**Records provided**
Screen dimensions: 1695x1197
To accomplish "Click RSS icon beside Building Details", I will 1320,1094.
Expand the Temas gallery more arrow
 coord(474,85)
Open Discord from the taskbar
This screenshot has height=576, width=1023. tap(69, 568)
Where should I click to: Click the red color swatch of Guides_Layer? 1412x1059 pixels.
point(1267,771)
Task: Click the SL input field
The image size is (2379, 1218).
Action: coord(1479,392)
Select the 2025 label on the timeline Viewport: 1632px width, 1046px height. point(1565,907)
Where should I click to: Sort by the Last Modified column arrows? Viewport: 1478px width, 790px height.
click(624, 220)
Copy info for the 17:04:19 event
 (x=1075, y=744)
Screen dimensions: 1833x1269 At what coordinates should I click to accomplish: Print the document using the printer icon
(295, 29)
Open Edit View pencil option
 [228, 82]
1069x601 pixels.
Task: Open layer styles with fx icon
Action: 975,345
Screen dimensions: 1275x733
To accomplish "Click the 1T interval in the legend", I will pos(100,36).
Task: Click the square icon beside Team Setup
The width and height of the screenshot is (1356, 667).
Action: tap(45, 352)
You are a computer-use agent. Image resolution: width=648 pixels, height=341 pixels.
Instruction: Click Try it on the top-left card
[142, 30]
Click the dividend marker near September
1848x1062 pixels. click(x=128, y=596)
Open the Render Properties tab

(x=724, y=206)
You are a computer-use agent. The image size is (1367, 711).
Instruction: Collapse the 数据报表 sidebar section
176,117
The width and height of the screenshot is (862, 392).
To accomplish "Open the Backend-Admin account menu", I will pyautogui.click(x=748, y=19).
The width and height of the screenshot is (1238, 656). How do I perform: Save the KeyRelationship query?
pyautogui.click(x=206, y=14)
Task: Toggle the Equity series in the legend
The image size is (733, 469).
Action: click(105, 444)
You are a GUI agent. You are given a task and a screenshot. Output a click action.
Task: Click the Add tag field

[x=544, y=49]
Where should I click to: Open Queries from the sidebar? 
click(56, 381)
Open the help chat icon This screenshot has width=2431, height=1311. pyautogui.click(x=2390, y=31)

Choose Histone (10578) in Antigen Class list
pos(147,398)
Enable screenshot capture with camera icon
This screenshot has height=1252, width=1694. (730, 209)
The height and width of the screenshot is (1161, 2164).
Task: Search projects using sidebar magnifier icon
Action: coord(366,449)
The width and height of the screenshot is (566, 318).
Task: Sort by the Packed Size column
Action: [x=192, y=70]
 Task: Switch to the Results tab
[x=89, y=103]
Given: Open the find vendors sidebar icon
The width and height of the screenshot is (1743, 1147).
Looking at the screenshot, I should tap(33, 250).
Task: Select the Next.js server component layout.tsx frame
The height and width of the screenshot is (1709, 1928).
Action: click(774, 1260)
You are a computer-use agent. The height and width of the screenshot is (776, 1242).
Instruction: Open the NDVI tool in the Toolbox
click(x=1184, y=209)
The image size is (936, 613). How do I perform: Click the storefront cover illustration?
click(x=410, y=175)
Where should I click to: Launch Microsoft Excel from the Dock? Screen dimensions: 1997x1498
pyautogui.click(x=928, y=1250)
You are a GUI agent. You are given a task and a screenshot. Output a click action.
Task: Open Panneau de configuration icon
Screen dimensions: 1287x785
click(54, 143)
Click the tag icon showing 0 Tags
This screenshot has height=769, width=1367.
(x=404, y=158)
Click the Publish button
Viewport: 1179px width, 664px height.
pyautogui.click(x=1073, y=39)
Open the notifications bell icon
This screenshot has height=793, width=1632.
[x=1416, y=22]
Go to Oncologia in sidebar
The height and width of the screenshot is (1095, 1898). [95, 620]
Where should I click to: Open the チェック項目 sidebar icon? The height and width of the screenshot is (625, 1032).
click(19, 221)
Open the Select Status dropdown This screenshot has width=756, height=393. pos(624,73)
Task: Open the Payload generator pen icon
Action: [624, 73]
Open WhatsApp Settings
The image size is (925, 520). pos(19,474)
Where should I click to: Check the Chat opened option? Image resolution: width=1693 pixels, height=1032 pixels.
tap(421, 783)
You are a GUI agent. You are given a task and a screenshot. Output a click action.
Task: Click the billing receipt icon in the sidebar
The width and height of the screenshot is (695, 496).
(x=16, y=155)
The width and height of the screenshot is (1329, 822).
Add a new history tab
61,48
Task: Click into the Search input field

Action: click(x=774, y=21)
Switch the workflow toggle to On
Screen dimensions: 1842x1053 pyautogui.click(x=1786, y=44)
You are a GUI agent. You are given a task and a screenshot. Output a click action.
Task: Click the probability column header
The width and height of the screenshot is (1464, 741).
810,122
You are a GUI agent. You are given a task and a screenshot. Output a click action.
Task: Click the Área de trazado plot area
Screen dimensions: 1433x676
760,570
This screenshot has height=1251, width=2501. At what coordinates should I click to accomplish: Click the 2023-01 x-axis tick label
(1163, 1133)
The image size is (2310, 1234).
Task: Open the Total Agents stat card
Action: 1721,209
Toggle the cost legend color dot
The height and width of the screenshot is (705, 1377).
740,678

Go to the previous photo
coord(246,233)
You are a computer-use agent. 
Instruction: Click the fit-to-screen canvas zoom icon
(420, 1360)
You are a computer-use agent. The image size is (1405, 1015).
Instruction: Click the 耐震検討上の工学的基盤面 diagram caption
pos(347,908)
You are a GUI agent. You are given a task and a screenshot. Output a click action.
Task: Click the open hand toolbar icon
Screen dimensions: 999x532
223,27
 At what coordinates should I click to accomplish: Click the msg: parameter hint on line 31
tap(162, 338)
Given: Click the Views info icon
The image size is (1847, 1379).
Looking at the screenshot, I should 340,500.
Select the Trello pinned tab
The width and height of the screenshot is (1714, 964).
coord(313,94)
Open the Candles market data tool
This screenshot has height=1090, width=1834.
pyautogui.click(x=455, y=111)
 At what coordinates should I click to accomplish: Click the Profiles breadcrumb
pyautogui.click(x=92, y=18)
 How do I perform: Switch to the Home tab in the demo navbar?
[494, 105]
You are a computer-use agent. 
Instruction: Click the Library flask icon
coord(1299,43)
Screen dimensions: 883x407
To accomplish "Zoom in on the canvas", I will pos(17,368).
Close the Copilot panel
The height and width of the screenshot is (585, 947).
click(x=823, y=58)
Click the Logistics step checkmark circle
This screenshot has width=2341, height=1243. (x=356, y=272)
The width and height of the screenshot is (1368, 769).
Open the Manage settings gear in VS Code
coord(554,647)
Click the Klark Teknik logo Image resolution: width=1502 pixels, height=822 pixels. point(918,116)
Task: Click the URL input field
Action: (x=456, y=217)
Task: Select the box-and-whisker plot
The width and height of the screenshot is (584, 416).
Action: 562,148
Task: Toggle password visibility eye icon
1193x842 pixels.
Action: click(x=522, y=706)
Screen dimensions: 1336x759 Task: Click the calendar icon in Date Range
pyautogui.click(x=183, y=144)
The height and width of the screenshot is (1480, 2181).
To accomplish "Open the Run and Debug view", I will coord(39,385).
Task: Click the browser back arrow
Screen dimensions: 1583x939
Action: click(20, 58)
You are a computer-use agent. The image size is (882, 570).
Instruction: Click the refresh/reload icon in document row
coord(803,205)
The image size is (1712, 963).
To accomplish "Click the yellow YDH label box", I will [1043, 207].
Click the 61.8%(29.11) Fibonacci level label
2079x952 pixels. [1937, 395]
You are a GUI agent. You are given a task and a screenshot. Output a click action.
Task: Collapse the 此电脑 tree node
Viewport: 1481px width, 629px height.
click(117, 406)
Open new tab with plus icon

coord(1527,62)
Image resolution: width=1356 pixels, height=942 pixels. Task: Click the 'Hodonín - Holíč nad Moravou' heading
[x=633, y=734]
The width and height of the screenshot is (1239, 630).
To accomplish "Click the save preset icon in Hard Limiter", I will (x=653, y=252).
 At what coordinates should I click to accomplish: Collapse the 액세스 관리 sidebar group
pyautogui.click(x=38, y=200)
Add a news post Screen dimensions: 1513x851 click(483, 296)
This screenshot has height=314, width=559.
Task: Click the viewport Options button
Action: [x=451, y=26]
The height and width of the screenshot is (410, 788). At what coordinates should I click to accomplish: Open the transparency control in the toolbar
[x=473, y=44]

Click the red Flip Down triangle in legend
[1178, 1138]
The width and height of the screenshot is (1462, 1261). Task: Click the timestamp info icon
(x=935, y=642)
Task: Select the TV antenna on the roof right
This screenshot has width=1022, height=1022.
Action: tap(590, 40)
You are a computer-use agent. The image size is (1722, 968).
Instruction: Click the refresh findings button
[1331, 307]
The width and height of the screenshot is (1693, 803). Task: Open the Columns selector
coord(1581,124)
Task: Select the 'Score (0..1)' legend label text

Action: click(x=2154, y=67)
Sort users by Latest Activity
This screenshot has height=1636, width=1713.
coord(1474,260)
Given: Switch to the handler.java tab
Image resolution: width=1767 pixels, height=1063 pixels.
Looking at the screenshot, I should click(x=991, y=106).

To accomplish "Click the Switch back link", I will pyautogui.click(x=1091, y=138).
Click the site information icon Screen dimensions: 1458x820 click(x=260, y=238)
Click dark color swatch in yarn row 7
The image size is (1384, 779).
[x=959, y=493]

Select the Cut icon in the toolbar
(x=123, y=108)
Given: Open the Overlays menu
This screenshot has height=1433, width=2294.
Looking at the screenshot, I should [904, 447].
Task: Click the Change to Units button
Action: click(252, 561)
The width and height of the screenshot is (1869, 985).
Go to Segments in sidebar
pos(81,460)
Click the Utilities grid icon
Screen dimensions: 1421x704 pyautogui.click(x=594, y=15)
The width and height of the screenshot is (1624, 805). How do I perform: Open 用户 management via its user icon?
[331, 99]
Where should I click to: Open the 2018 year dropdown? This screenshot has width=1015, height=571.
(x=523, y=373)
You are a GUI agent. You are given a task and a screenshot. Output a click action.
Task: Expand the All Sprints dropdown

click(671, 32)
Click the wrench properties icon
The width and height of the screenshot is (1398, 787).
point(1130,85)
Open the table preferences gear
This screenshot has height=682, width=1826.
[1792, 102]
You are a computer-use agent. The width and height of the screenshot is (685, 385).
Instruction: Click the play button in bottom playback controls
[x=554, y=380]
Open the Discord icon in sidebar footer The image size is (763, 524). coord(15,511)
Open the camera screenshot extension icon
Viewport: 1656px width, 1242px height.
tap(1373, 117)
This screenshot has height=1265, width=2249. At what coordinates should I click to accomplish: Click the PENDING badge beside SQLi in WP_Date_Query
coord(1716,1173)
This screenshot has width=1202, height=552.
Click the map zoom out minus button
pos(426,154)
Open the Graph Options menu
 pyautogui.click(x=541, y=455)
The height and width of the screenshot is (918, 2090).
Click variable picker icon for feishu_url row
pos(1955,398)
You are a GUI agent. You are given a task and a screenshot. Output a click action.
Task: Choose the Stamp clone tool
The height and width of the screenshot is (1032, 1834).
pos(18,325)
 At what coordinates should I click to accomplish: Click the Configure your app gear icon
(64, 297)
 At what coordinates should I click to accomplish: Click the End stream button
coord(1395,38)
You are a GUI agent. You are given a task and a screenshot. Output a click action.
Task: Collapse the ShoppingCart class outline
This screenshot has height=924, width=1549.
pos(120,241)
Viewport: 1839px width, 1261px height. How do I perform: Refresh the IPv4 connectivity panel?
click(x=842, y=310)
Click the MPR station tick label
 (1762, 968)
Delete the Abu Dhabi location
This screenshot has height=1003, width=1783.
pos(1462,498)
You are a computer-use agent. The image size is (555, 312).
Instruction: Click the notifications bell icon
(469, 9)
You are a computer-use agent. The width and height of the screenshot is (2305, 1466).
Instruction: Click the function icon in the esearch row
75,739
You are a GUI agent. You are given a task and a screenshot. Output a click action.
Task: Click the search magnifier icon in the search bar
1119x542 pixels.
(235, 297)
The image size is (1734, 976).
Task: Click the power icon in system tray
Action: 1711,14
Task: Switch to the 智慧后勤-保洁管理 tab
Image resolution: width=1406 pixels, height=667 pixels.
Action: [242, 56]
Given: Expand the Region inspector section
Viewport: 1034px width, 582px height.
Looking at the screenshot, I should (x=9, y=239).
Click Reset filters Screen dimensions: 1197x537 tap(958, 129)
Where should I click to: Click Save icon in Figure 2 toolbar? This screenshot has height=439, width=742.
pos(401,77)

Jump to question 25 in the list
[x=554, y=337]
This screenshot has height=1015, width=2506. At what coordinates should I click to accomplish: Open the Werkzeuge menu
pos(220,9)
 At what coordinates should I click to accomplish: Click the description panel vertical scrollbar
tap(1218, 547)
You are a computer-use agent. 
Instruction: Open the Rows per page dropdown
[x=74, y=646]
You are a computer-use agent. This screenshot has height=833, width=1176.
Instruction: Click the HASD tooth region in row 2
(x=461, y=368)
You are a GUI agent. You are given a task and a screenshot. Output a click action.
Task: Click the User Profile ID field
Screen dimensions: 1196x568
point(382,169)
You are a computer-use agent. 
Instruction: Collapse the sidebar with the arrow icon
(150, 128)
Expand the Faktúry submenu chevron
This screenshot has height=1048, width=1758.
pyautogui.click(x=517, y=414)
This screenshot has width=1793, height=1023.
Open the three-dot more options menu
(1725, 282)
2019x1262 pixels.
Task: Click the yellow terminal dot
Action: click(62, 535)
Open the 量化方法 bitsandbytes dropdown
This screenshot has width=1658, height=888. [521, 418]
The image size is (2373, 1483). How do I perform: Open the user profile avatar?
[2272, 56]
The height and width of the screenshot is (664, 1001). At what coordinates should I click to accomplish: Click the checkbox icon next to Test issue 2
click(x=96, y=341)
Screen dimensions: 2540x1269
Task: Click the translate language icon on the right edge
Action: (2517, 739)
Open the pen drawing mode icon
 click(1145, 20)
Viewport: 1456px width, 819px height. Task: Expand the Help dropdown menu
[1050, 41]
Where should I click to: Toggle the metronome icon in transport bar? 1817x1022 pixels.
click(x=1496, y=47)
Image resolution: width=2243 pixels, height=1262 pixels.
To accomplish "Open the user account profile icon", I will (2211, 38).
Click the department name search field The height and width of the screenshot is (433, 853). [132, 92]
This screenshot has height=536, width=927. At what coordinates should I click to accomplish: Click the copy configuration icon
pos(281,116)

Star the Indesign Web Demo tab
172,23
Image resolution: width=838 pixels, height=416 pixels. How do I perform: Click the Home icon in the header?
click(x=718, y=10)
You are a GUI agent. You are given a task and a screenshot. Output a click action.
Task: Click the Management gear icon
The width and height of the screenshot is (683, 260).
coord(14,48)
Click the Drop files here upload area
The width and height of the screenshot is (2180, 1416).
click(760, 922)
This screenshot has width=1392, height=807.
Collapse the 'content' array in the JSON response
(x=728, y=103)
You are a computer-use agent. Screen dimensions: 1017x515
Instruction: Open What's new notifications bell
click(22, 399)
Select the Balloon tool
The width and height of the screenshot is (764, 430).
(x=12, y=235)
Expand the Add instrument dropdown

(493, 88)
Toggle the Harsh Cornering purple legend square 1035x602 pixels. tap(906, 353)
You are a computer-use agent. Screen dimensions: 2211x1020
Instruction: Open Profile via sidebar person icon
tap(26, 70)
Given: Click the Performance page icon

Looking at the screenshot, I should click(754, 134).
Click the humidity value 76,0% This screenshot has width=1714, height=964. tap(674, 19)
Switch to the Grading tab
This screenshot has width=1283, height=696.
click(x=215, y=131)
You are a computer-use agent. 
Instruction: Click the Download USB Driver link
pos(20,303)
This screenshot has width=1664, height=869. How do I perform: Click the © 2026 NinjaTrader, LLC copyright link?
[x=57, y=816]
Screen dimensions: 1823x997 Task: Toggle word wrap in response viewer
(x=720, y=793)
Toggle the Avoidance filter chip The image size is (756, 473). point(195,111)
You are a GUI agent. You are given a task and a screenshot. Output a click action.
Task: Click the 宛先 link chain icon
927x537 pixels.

**What to do**
Produce only the lines from the line containing "Given: Switch to the handler.java tab" through the line containing "Given: Open the Overlays menu", inclusive of both, exactly as they stand in the entries above.

**Answer space**
Given: Switch to the handler.java tab
Image resolution: width=1767 pixels, height=1063 pixels.
Looking at the screenshot, I should click(x=991, y=106).

To accomplish "Click the Switch back link", I will pyautogui.click(x=1091, y=138).
Click the site information icon Screen dimensions: 1458x820 click(x=260, y=238)
Click dark color swatch in yarn row 7
The image size is (1384, 779).
[x=959, y=493]

Select the Cut icon in the toolbar
(x=123, y=108)
Given: Open the Overlays menu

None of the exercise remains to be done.